Okunacak metin.
=====

KISA SÜREN HASAT
KÖY ENSTİTÜSÜNDE ÖĞRENCİ OLMAK
Kitap Hakkında
Pakize
Türkoğlu, Köy Enstitülerinde öğrenim görmüş bir kişidir. Kısa Süren Hasat adlı
kitabında okurlarına, köy enstitüsünde yaşadıkları, arkadaşları ve öğretmenleri
ile anılarını anlatmıştır. Kimi zaman da arkadaşları, öğretmenleri ya da
derslerin işlenişinden, kimi zaman da köy enstitülerinde uygulanan eğitim
yönteminden ve bu yöntemin yararlarından bahsetmiştir.
Kitabın Özeti
I - Bir Eğitim Cenneti
Kurulurken
Yazar 1940
yılında köy enstitülerinde eğitim görmek için yola çıktı. Köyünden uzak bir
yere, Aksu Köy Enstitüsüne gidiyordu. Enstitüye geldiğinde yönetim odasına,
direktörün yanına götürüldü. Direktör ona enstitü içinde giyebileceği kıyafetler
verdi. Kızlar yatakhanesine gidip yerleşti, arkadaşlarıyla tanıştı ve kaynaştı.
Enstitüde kız ve erkek öğrenciler birbirlerini kardeş gibi görürlerdi. Hatta alt
sınıftaki öğrenciler, üst sınıftaki öğrencilere abla, ağabey diye
seslenirlerdi.
Aksu köy
enstitüsü henüz o yıl açılmış ve yalnızca Antalya ilinin köylerinden öğrenci
almıştı. Bunlardan sadece 6 tanesi kız öğrenciydi. Bunun sebebinin o dönemlerde
ilkokulu bitirmiş kız sayısının az olması olduğunu söylüyor yazar.

=====

İstenen görev A.
Kısa Süren Hasat hakkındaki metinde "Enstitüde kız ve" ifadesinden "seslenirlerdi." ifadesine kadar olan bölümü olduğu gibi yazın.
İstenen görev B.
Kısa Süren Hasat hakkındaki metinde "Yazar 1940 yılında" diye başlayan paragrafı, temel bilgilerini koruyarak madde listesi hâlinde yeniden yazın.
İstenen görev C.
Kısa Süren Hasat hakkındaki metinde "Kimi zaman da arkadaşları" diye başlayan cümleye göre yazarın kitabında bahsettiği konuların hepsini sıralayın.

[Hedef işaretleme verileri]
=====

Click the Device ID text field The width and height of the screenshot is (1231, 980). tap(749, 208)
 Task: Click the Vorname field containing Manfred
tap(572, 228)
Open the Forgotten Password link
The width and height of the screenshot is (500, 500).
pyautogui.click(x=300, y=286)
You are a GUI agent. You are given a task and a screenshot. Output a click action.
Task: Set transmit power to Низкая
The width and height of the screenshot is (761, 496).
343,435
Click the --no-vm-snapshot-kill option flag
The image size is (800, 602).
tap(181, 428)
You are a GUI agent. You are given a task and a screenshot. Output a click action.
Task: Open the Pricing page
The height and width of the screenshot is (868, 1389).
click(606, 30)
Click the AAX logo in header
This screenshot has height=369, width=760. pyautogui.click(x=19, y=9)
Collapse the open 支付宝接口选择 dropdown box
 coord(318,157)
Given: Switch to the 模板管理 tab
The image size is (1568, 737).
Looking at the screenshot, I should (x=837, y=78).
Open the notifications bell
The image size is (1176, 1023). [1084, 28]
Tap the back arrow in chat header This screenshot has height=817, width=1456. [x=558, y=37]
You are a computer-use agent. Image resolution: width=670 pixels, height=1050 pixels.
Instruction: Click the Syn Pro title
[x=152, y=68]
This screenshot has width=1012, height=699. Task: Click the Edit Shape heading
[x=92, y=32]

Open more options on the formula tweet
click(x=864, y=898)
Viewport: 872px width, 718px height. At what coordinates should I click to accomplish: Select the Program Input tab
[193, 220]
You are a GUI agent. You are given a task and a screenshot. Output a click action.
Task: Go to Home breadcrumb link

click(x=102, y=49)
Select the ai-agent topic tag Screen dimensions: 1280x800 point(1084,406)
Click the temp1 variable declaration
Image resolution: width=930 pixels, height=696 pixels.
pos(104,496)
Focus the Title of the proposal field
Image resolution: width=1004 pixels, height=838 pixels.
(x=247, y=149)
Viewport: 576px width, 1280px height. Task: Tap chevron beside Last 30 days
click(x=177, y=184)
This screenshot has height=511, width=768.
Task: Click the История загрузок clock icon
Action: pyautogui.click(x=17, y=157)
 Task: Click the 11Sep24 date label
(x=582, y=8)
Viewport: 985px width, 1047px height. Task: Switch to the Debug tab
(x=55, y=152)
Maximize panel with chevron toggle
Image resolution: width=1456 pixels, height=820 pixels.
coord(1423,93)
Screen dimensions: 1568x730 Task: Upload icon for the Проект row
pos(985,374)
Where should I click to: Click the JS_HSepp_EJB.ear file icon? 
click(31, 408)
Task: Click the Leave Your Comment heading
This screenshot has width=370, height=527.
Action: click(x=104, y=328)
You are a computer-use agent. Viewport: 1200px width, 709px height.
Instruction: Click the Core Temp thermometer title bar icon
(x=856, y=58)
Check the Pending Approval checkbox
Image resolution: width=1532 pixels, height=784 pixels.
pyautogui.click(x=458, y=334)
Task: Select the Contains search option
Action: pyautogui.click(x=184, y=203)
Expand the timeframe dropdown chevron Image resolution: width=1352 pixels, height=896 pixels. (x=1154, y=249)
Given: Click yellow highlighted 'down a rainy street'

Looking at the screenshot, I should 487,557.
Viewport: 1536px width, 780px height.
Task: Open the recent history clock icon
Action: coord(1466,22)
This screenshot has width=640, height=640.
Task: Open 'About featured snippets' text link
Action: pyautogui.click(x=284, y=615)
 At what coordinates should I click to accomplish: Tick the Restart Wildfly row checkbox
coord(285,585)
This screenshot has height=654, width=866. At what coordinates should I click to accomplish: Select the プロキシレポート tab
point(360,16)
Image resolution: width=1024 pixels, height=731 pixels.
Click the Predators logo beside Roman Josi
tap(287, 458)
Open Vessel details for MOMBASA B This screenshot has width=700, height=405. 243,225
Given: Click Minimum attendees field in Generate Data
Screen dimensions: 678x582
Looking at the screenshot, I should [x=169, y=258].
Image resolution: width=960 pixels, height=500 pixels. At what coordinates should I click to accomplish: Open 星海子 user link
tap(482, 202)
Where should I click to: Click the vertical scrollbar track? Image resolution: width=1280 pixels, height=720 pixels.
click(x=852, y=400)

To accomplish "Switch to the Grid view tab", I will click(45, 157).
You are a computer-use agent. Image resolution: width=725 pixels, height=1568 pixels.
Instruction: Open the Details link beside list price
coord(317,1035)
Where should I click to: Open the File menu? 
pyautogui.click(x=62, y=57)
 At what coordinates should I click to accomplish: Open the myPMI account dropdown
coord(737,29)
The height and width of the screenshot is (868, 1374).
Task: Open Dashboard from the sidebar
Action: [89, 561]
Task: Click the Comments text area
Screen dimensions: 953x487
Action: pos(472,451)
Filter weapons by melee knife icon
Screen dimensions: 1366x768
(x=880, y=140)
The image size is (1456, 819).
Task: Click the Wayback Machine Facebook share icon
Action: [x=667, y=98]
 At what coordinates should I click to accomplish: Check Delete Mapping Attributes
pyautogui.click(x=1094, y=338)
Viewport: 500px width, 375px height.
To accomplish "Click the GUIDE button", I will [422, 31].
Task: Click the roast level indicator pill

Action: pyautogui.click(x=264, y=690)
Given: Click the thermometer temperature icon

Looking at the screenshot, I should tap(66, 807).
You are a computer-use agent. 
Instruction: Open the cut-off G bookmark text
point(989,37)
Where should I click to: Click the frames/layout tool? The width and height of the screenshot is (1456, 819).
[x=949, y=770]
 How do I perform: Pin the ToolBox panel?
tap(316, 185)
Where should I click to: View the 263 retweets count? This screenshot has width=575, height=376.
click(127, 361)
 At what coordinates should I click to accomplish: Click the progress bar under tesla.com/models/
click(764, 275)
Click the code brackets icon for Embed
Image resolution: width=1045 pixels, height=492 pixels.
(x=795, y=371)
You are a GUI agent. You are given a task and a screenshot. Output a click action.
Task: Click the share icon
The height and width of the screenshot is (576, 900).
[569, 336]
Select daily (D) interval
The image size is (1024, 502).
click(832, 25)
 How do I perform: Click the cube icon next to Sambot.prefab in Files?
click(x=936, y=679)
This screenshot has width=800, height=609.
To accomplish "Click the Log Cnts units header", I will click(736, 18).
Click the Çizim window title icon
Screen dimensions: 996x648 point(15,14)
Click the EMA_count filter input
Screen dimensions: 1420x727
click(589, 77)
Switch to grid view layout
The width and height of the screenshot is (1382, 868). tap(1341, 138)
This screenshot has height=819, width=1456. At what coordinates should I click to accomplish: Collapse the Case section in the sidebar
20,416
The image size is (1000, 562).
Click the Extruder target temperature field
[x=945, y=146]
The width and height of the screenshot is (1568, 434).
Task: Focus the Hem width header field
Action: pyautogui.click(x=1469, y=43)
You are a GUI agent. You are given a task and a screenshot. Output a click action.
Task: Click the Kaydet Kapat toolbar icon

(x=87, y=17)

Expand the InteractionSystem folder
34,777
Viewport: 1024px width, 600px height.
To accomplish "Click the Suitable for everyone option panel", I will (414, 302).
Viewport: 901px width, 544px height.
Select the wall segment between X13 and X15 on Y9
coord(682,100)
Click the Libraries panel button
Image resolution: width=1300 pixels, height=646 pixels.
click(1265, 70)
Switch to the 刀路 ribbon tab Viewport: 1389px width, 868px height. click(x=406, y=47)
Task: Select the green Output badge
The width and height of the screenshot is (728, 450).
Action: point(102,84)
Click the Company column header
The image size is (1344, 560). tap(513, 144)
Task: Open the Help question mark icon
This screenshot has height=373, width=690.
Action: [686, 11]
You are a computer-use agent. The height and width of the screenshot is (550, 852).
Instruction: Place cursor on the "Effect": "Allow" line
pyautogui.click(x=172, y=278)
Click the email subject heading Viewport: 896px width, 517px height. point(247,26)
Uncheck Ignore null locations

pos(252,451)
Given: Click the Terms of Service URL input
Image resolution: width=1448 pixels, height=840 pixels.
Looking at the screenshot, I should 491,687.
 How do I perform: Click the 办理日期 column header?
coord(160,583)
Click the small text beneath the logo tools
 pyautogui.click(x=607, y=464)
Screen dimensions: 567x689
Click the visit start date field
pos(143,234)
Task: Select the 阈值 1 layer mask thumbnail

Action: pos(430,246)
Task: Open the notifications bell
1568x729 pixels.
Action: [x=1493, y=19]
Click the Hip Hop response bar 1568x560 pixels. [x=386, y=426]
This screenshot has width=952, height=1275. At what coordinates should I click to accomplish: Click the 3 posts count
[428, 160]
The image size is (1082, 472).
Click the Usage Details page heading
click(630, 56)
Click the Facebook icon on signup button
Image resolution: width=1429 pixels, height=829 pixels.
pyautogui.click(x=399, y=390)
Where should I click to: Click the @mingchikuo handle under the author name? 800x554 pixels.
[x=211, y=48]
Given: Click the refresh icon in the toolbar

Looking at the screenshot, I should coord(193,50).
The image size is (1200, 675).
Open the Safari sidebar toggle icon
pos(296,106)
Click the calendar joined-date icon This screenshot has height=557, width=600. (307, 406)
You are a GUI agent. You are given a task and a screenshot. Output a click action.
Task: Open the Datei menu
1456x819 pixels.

=====

Doğru cevap A.
Enstitüde kız ve erkek öğrenciler birbirlerini kardeş gibi görürlerdi. Hatta alt
sınıftaki öğrenciler, üst sınıftaki öğrencilere abla, ağabey diye
seslenirlerdi.

Doğru cevap B.
- Yazar, 1940 yılında köy enstitüsünde eğitim görmek için köyünden uzaktaki Aksu Köy Enstitüsüne gitti.
- Enstitüye varınca direktörün yanına götürüldü ve direktör ona enstitüde giyeceği kıyafetleri verdi.
- Kızlar yatakhanesine yerleşti, arkadaşlarıyla tanışıp kaynaştı.
- Enstitüde kız ve erkek öğrenciler birbirini kardeş gibi görürdü.
- Alt sınıftaki öğrenciler üst sınıftakilere abla, ağabey diye seslenirdi.

Doğru cevap C.
- Arkadaşları
- Öğretmenleri
- Derslerin işlenişi
- Köy enstitülerinde uygulanan eğitim yöntemi
- Bu yöntemin yararları